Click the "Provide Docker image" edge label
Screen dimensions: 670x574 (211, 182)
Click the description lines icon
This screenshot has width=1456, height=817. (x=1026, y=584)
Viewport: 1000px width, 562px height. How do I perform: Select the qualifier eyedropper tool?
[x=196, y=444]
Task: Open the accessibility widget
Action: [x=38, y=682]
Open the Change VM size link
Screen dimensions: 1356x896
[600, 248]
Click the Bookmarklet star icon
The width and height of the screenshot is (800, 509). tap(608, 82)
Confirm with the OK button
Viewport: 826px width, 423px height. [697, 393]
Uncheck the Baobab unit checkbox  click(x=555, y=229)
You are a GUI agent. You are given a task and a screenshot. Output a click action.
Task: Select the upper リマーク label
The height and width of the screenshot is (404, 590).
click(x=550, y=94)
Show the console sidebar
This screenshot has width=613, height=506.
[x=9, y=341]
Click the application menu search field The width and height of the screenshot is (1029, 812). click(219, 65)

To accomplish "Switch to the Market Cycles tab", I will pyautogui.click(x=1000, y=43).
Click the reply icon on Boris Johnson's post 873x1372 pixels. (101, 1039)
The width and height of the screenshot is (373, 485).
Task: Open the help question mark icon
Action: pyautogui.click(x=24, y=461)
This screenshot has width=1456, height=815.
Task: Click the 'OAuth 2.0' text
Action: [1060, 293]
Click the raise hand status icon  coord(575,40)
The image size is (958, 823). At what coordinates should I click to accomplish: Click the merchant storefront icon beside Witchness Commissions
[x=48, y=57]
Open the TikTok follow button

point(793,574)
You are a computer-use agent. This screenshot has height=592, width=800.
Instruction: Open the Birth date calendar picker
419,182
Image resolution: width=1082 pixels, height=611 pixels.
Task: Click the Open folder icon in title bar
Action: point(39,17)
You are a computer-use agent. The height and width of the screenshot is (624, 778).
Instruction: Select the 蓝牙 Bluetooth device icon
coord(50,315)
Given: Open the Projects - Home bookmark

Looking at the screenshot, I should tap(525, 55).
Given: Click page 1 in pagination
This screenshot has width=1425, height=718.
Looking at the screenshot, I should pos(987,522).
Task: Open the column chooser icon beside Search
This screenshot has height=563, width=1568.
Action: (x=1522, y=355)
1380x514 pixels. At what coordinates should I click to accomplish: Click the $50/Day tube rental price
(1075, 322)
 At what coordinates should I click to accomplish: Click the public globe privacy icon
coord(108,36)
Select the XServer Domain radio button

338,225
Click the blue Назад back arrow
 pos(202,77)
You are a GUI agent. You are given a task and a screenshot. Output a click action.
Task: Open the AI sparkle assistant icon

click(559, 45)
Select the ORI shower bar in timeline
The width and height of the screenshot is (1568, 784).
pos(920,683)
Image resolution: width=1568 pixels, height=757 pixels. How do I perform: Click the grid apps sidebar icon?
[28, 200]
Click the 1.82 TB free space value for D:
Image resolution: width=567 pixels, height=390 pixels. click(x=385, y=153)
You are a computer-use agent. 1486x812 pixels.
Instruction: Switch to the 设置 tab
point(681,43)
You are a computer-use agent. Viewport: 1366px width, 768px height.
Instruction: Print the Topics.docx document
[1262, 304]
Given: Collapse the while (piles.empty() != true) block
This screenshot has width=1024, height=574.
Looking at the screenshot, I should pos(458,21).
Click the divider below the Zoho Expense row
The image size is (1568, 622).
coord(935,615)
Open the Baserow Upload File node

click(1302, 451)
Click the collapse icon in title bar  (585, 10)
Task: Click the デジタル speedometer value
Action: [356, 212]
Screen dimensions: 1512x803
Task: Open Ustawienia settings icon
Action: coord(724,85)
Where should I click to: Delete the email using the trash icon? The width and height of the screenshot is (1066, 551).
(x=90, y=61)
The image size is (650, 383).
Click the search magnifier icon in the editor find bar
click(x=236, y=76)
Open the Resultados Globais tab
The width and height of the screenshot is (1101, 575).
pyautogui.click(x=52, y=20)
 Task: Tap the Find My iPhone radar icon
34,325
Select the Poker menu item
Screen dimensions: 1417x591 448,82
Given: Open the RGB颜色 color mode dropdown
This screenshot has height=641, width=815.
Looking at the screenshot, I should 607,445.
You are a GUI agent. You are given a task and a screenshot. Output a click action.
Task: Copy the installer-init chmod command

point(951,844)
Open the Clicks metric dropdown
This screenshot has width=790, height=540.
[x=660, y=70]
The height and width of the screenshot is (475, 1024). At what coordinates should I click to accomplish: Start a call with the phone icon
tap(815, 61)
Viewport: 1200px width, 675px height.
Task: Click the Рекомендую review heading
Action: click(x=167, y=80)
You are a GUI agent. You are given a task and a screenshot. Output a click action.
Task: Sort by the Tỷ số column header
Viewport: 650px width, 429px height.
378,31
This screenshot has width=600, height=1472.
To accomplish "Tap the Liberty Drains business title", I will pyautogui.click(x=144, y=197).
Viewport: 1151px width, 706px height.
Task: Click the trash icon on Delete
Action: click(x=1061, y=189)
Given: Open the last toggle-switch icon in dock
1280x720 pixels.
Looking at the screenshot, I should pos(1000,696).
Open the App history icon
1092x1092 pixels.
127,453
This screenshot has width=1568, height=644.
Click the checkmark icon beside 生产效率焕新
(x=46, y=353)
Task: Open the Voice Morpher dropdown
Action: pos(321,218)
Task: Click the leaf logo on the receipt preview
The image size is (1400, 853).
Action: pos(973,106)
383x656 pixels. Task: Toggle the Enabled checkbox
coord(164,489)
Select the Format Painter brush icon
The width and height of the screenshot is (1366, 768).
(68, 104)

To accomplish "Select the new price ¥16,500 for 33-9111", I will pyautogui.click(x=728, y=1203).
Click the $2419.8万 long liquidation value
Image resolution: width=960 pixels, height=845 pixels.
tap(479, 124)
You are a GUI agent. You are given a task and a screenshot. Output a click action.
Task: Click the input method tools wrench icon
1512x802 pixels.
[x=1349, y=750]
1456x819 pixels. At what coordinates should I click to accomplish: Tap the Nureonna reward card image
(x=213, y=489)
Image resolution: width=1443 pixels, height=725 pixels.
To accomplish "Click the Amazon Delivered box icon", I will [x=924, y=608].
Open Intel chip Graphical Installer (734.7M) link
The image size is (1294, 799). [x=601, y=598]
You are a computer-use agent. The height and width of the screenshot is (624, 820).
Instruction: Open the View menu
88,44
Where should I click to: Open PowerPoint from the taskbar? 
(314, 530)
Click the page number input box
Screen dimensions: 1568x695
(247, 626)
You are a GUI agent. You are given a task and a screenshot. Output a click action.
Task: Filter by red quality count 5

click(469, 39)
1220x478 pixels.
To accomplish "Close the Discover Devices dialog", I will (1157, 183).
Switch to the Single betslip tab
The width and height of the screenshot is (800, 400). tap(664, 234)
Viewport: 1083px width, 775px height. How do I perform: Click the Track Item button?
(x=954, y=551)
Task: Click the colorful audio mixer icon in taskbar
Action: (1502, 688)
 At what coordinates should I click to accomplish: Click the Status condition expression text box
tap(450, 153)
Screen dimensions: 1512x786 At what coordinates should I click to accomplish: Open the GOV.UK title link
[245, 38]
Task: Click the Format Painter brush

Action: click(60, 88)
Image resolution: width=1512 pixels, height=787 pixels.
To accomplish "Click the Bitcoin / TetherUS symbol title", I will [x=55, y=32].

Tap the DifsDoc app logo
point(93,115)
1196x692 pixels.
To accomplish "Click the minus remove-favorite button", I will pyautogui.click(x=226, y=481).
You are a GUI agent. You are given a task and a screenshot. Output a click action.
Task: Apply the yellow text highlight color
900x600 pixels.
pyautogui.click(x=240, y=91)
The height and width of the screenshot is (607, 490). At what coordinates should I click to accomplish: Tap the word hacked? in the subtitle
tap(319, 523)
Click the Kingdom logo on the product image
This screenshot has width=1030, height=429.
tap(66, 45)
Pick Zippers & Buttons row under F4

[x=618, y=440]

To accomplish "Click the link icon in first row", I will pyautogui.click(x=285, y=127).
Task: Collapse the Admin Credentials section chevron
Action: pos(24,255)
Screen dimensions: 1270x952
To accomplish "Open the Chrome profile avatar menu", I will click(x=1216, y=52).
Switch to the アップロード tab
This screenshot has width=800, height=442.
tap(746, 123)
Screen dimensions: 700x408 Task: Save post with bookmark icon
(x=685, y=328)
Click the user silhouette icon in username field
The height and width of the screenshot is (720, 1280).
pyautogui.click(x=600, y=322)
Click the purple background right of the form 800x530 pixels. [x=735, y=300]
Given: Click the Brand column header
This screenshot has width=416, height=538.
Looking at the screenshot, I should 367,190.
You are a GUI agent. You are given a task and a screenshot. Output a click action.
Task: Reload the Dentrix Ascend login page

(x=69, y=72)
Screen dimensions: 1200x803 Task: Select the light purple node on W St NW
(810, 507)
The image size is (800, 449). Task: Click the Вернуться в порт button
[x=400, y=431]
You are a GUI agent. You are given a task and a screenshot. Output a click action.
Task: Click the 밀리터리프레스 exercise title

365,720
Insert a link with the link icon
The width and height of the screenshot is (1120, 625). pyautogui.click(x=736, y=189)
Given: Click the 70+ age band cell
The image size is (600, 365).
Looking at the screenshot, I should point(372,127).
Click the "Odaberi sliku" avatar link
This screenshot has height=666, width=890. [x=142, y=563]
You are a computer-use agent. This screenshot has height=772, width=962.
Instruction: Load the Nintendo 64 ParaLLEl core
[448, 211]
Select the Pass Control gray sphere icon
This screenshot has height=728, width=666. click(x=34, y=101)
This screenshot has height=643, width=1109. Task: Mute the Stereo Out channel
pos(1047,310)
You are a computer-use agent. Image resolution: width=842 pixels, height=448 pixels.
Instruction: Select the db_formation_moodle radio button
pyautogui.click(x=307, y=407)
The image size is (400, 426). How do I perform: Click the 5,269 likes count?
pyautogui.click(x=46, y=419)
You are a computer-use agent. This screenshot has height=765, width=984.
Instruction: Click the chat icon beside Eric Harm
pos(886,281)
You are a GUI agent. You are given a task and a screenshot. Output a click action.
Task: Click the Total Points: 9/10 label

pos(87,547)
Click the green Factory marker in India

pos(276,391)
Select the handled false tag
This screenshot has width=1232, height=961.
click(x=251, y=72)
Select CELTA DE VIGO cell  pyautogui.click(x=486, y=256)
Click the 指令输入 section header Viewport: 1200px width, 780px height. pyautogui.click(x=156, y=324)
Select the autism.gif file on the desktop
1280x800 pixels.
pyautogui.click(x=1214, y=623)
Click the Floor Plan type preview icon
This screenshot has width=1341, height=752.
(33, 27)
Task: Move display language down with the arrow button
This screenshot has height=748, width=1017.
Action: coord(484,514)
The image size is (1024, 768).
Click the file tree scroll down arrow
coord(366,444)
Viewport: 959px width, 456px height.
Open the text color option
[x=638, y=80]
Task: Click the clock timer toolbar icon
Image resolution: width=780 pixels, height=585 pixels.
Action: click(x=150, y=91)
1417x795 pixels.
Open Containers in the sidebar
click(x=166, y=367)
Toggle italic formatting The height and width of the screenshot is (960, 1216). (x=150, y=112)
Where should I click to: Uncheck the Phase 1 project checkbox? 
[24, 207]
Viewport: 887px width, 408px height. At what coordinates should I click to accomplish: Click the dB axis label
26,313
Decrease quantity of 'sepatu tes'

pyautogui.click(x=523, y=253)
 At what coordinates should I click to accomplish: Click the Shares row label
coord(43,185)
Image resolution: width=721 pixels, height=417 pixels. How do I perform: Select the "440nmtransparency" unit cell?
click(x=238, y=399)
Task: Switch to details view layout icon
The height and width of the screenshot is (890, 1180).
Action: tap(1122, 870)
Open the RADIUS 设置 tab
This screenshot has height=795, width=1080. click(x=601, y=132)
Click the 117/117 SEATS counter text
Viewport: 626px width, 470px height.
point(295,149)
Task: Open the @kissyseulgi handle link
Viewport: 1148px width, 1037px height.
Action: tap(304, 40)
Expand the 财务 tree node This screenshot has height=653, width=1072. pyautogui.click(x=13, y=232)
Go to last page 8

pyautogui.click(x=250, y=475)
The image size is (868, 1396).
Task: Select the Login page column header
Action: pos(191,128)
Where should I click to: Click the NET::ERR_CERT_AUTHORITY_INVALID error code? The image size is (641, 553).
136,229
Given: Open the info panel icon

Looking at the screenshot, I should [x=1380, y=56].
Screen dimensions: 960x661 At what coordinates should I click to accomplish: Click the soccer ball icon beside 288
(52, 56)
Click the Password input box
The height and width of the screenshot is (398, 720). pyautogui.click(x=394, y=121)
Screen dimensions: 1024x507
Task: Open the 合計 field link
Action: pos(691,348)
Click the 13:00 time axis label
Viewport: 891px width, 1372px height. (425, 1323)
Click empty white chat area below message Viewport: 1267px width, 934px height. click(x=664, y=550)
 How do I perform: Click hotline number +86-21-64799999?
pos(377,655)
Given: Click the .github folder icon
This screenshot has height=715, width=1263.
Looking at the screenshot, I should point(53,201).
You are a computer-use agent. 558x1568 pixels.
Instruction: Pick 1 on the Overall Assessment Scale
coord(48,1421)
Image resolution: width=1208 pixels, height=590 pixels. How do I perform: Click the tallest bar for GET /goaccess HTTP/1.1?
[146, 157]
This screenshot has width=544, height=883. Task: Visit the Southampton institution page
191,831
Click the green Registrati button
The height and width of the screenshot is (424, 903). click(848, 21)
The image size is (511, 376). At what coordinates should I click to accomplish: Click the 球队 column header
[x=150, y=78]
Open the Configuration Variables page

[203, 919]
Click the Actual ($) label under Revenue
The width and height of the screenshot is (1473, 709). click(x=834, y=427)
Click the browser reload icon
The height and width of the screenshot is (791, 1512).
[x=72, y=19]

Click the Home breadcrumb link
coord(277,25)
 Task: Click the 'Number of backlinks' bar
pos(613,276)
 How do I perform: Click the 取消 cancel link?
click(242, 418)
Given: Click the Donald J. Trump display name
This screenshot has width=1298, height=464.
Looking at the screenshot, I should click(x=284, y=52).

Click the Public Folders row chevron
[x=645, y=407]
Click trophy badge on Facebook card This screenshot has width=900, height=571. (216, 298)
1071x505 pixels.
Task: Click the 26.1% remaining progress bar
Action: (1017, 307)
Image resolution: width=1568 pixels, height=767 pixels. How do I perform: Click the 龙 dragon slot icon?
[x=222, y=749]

**Task statement:** Working from the material above, tally how many lines hold the string "empty". The number is all that is needed.

**Solution for this task:** 2